→ **WHAT IS EXPECTED**: For each line of the data below that holds "axis", copy the line.

** Opening SUPPLIED MATERIAL block **

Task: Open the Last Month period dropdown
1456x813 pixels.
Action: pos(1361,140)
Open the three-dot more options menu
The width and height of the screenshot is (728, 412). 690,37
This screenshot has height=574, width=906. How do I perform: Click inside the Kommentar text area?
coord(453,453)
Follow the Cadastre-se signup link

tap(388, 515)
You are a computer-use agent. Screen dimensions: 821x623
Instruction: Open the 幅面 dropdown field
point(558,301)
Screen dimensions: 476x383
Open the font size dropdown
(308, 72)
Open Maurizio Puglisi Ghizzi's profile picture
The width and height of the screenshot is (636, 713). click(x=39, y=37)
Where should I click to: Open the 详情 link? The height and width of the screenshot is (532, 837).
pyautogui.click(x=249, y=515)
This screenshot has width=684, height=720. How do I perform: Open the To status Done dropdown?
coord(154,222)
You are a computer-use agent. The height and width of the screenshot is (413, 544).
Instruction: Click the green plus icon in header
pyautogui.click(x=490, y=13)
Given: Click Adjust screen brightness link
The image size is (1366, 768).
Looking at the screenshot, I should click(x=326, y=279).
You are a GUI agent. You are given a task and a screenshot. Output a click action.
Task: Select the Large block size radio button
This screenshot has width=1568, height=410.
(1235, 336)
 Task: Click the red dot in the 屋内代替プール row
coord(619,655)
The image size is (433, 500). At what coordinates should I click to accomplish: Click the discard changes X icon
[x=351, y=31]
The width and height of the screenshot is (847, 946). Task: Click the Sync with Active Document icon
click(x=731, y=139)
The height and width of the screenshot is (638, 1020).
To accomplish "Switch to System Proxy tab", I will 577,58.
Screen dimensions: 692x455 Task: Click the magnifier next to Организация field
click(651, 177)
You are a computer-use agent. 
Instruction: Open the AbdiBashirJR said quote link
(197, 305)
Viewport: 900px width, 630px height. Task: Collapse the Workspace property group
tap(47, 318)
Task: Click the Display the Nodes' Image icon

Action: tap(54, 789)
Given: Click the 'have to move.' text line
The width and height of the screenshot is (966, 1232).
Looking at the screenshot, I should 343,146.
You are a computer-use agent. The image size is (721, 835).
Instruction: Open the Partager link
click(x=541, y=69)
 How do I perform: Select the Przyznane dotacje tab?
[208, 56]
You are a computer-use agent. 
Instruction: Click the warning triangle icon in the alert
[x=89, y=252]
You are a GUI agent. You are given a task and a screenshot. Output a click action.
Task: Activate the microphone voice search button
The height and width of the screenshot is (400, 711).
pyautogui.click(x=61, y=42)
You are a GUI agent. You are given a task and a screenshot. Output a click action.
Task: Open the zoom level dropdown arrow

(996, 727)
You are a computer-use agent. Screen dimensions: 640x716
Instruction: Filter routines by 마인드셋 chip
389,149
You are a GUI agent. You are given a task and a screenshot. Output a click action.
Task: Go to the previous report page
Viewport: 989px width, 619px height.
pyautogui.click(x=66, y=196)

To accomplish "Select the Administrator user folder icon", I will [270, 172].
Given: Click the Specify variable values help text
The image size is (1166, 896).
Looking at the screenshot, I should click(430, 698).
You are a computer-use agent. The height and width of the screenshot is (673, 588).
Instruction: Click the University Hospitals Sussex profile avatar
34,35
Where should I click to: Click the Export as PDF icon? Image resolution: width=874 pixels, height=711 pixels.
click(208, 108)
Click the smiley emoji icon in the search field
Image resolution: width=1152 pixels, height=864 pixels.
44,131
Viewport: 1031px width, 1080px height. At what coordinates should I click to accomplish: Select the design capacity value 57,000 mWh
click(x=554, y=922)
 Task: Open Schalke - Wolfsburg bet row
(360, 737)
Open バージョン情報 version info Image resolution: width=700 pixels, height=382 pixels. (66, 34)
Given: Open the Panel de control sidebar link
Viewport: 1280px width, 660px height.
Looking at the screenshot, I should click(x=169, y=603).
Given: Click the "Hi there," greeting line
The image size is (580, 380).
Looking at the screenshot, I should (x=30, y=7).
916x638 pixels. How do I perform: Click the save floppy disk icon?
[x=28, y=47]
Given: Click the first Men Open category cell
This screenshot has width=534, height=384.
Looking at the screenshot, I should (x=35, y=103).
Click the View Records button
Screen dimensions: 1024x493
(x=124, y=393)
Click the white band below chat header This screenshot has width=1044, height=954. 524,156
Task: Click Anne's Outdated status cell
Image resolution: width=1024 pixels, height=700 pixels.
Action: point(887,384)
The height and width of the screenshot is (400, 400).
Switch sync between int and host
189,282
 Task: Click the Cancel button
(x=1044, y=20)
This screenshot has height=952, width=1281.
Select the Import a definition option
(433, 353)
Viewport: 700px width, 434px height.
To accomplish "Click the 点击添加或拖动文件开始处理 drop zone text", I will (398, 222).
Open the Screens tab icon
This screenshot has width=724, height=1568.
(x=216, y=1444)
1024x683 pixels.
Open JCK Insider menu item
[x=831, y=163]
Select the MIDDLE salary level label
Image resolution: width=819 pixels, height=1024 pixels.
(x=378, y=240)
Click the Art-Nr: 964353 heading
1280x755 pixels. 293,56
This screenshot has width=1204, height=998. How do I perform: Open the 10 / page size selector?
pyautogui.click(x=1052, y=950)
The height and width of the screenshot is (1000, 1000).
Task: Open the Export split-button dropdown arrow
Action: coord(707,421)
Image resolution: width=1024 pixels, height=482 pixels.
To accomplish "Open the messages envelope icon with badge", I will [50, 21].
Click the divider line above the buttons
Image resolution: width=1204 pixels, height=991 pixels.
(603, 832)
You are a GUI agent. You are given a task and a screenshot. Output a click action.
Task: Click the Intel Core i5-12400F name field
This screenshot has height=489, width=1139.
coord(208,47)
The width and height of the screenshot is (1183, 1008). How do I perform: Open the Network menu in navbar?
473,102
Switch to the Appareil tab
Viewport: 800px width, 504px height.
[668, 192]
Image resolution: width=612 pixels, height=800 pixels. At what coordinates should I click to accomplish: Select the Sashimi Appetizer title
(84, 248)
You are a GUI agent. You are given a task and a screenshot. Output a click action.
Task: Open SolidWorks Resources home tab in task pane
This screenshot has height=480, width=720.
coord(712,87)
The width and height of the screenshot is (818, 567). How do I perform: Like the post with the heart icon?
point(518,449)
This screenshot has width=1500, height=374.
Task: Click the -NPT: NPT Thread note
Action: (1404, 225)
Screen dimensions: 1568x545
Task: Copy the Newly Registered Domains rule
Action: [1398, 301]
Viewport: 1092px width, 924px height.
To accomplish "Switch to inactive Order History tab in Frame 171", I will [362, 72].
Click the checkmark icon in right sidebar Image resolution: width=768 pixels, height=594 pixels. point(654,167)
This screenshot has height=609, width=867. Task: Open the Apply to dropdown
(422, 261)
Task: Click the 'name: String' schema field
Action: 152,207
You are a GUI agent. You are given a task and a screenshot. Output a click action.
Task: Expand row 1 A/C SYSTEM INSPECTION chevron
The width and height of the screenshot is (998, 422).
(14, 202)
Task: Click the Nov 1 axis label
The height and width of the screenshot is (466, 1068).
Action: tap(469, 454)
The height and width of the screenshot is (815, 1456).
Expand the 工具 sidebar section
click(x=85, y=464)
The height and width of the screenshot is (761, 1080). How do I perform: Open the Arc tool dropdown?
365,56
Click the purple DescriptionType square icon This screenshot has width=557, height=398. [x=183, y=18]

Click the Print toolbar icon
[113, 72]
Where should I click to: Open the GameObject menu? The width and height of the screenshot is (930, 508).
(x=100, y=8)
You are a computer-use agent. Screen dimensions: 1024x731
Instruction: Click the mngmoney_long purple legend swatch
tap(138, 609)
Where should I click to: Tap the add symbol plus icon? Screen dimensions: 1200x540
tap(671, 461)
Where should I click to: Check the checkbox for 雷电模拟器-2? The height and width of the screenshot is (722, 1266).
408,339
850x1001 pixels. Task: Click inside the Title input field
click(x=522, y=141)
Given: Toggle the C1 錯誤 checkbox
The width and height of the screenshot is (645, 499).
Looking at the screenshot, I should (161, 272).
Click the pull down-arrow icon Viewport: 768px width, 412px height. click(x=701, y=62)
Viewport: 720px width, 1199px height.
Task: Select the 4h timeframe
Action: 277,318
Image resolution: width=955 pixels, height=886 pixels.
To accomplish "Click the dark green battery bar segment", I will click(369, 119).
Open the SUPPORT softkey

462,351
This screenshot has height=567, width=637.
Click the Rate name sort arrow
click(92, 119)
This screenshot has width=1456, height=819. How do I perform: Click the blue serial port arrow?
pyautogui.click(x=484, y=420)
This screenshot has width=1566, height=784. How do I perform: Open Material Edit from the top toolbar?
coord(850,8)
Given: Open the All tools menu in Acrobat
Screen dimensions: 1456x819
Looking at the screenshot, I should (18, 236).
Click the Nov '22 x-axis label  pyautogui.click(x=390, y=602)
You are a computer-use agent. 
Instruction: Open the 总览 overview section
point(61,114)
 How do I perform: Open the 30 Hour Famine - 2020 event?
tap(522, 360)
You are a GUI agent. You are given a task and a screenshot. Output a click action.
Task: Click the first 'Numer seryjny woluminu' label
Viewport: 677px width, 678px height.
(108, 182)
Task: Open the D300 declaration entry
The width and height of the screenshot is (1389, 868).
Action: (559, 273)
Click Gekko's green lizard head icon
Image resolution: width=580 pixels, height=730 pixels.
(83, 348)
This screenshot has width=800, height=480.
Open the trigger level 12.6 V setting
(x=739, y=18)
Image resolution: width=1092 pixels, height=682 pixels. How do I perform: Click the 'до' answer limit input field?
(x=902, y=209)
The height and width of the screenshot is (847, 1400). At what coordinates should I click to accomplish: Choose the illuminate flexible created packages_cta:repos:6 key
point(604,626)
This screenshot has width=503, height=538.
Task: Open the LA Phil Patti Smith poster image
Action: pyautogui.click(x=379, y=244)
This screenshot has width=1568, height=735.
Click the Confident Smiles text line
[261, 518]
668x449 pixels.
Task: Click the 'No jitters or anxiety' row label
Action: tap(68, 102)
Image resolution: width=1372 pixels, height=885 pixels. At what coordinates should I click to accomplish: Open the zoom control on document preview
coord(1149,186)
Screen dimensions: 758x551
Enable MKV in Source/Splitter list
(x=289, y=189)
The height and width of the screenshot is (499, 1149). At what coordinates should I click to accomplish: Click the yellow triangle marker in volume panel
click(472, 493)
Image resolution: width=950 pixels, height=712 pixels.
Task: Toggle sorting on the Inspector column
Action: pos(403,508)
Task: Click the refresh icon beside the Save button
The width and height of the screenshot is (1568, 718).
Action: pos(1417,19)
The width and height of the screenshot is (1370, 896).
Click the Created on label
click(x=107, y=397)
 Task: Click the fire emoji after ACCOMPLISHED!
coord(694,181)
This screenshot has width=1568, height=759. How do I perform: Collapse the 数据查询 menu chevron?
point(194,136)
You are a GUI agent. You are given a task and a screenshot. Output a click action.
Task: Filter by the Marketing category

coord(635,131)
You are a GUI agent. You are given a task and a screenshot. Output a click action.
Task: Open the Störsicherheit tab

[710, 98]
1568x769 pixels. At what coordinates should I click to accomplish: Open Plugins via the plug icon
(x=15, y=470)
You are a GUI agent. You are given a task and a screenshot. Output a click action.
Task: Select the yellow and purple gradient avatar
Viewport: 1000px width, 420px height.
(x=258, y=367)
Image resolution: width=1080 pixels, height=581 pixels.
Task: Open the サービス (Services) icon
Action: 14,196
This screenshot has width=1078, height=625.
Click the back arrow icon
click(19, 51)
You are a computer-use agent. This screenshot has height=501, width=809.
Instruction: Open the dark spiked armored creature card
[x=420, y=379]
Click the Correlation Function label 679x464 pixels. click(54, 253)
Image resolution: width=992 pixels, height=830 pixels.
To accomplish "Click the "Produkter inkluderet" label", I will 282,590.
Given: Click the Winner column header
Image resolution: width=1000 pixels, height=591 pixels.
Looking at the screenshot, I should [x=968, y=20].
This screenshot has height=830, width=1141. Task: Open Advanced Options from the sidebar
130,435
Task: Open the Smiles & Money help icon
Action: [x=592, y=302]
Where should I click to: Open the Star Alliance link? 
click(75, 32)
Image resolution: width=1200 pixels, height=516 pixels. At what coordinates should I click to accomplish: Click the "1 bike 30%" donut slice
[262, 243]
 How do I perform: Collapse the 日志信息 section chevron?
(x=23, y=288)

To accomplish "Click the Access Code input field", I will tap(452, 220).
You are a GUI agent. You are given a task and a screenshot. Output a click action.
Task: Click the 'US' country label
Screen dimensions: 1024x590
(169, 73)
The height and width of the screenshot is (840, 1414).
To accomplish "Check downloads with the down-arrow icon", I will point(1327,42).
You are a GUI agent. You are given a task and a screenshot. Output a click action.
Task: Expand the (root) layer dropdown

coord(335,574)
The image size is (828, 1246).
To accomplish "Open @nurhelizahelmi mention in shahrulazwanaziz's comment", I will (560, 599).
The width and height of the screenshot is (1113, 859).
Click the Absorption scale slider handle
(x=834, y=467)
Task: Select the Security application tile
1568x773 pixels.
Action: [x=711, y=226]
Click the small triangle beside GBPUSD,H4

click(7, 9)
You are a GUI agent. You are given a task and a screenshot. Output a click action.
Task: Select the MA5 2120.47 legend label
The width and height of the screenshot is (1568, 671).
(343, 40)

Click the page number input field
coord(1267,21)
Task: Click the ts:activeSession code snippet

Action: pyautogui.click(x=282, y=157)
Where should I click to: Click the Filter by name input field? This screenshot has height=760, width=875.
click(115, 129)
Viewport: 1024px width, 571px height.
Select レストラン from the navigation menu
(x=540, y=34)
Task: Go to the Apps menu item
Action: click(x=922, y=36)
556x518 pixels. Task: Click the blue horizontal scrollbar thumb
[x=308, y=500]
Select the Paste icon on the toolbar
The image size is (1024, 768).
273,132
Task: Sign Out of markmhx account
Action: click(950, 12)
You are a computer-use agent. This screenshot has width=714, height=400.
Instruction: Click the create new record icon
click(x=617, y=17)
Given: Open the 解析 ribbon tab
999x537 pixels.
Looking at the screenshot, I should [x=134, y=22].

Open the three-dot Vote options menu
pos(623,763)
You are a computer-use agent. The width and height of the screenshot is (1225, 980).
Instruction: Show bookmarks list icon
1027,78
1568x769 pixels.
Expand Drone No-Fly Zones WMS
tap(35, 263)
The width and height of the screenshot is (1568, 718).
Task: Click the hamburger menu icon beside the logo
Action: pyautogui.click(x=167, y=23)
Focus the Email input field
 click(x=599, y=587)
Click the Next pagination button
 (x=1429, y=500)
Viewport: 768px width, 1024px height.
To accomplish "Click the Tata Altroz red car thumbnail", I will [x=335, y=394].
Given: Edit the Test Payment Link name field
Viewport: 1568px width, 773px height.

** Closing SUPPLIED MATERIAL block **

→ **FINISHED TASK**:
Task: Click the Nov 1 axis label
Click the Nov '22 x-axis label  pyautogui.click(x=390, y=602)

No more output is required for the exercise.